There are two very important points. One, schools are not teaching critical thinking very well, until (arguably) the university stage. Two, we have such dense lifestyles that the effort needed to make good choices can be exhausting. These two things leave us vulnerable to marketers who do not have our best interests in mind.

 For example, packaged foods brag about not having trans fats. While this is a good thing, these same foods are often loaded with saturated fat, which is almost as bad as trans fat. There are often healthier choices, but it take effort to find these foods (and effort to learn about healthier choices), and the power of the biggest marketer can often overwhelm our critical sensibilities, which is often the point of marketing.

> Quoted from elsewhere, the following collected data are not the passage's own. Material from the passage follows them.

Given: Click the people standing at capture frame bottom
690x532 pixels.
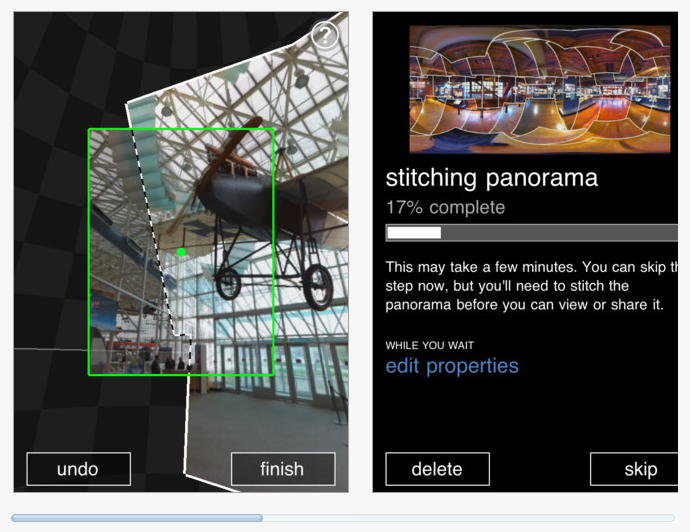Looking at the screenshot, I should [x=168, y=364].
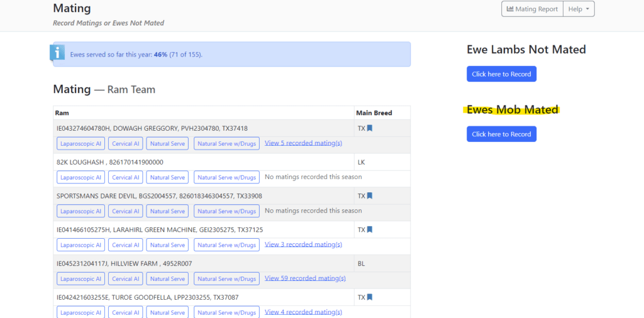Record Ewe Lambs Not Mated
This screenshot has width=644, height=318.
501,74
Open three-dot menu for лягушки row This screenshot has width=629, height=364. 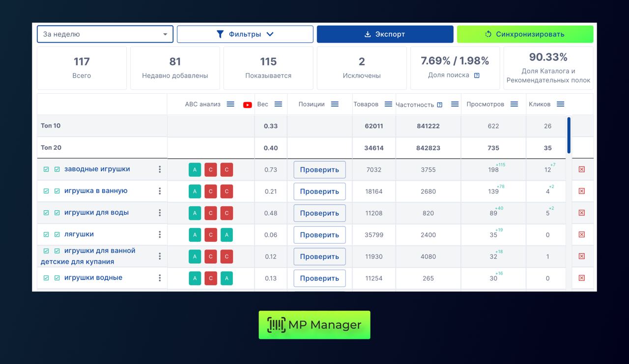[160, 235]

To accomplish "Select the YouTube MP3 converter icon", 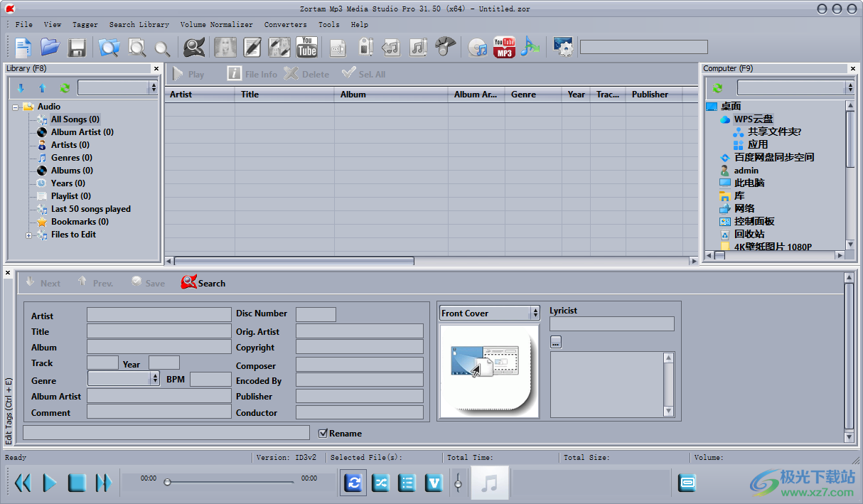I will (504, 47).
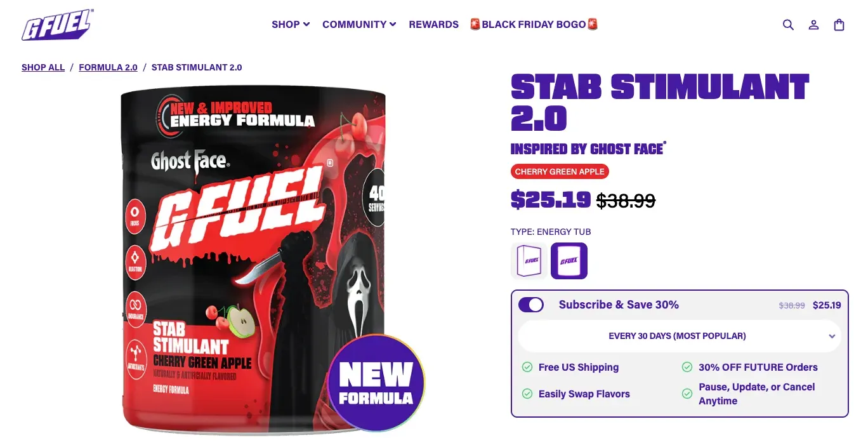Image resolution: width=868 pixels, height=445 pixels.
Task: View the shopping cart
Action: coord(839,24)
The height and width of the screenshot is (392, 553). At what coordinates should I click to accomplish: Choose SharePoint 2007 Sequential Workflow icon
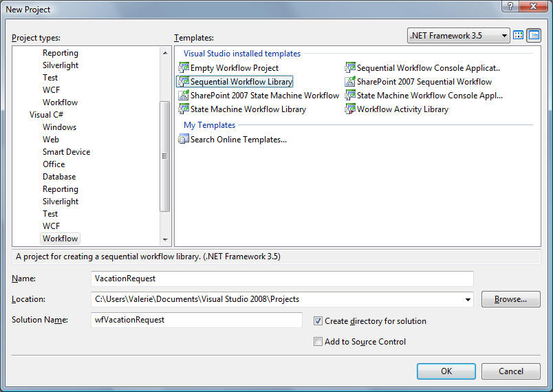(350, 82)
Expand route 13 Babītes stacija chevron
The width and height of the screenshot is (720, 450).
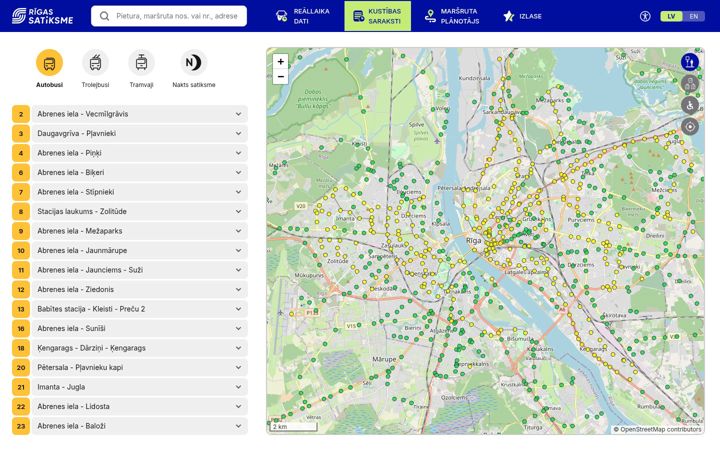tap(238, 309)
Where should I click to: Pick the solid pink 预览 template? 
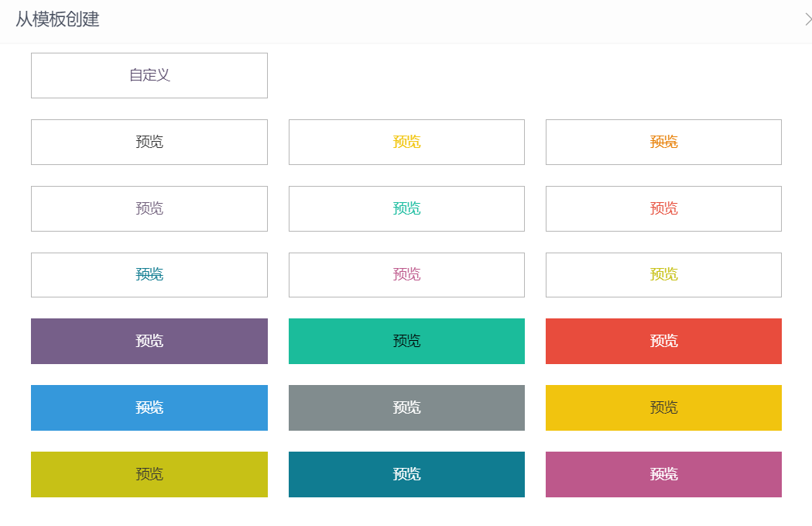tap(663, 474)
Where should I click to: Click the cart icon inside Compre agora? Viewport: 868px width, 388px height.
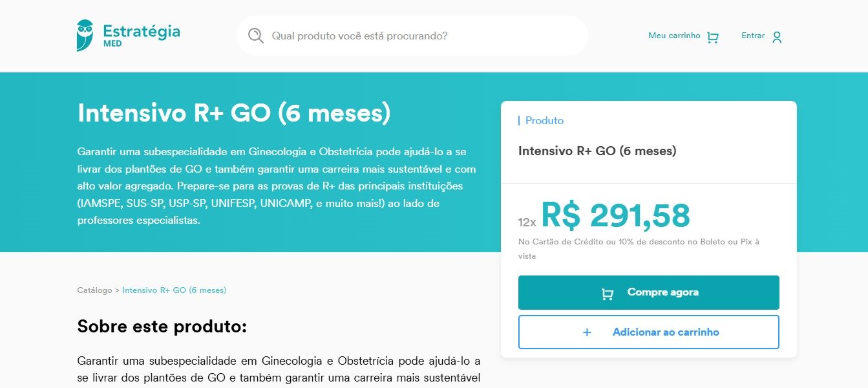(608, 294)
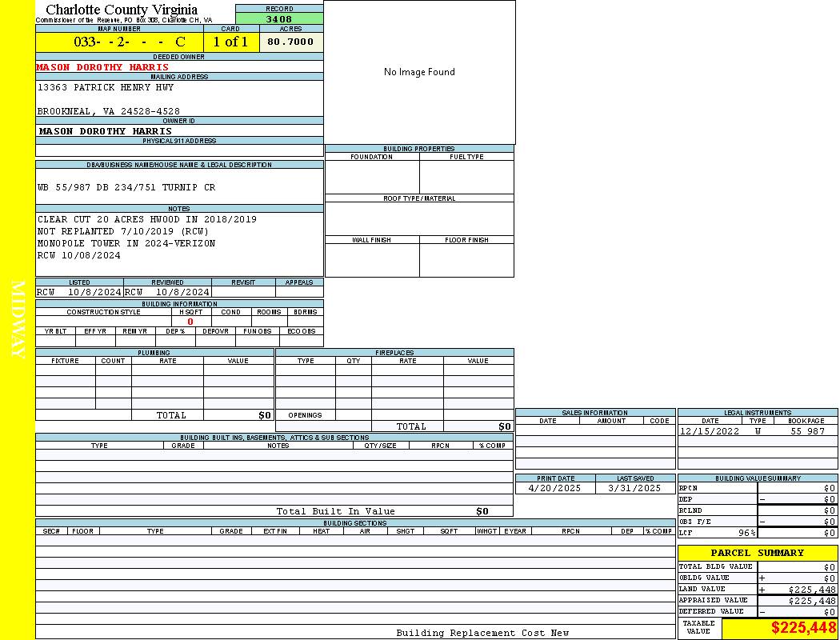Click the Reviewed date field value
The height and width of the screenshot is (640, 840).
point(167,293)
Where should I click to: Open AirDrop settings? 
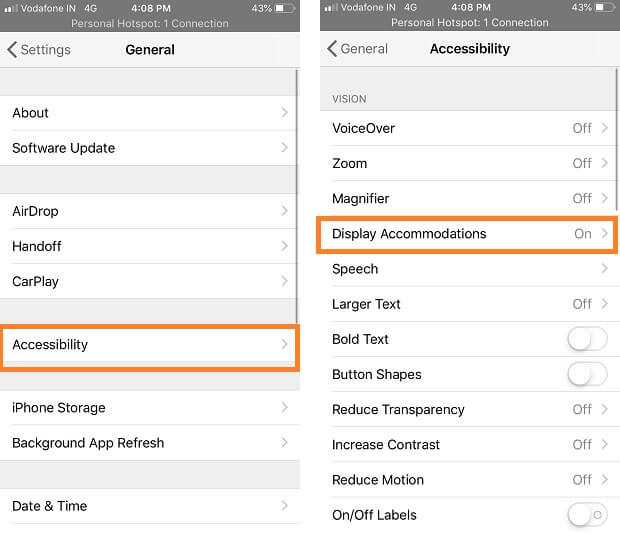point(150,211)
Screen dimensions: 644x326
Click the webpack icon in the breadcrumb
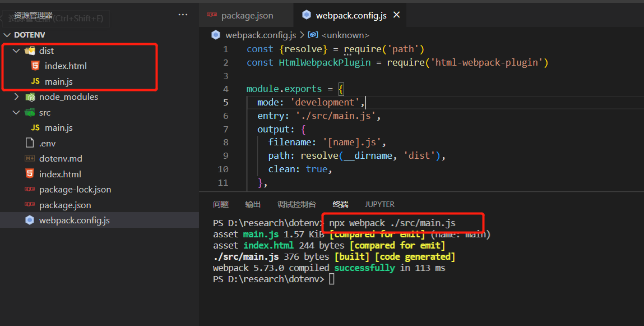point(216,35)
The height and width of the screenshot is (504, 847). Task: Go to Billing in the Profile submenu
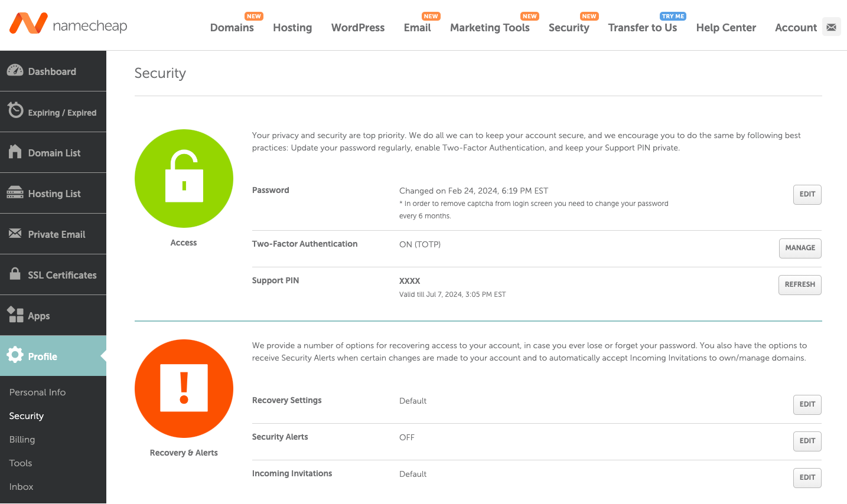pyautogui.click(x=22, y=440)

So where does the responsibility lie? That’s the tough question. Companies sell products as cheaply manufactured as possible, which means opting for cheaper ingredients in the case of food, cheaper materials like lead paint in the case of toys, and so on.  Companies say that the consumer should do the research and decide for themselves, caveat emptor. And then go on to hard-sell their products with advertising designed to overwhelm our better judgement.

Should the government regulate and control? Or should the consumer educate themselves?

Choice isn’t a bad thing especially when monopolies with bad intentions create massive amounts of damage, but it can be quite difficult to make good choices.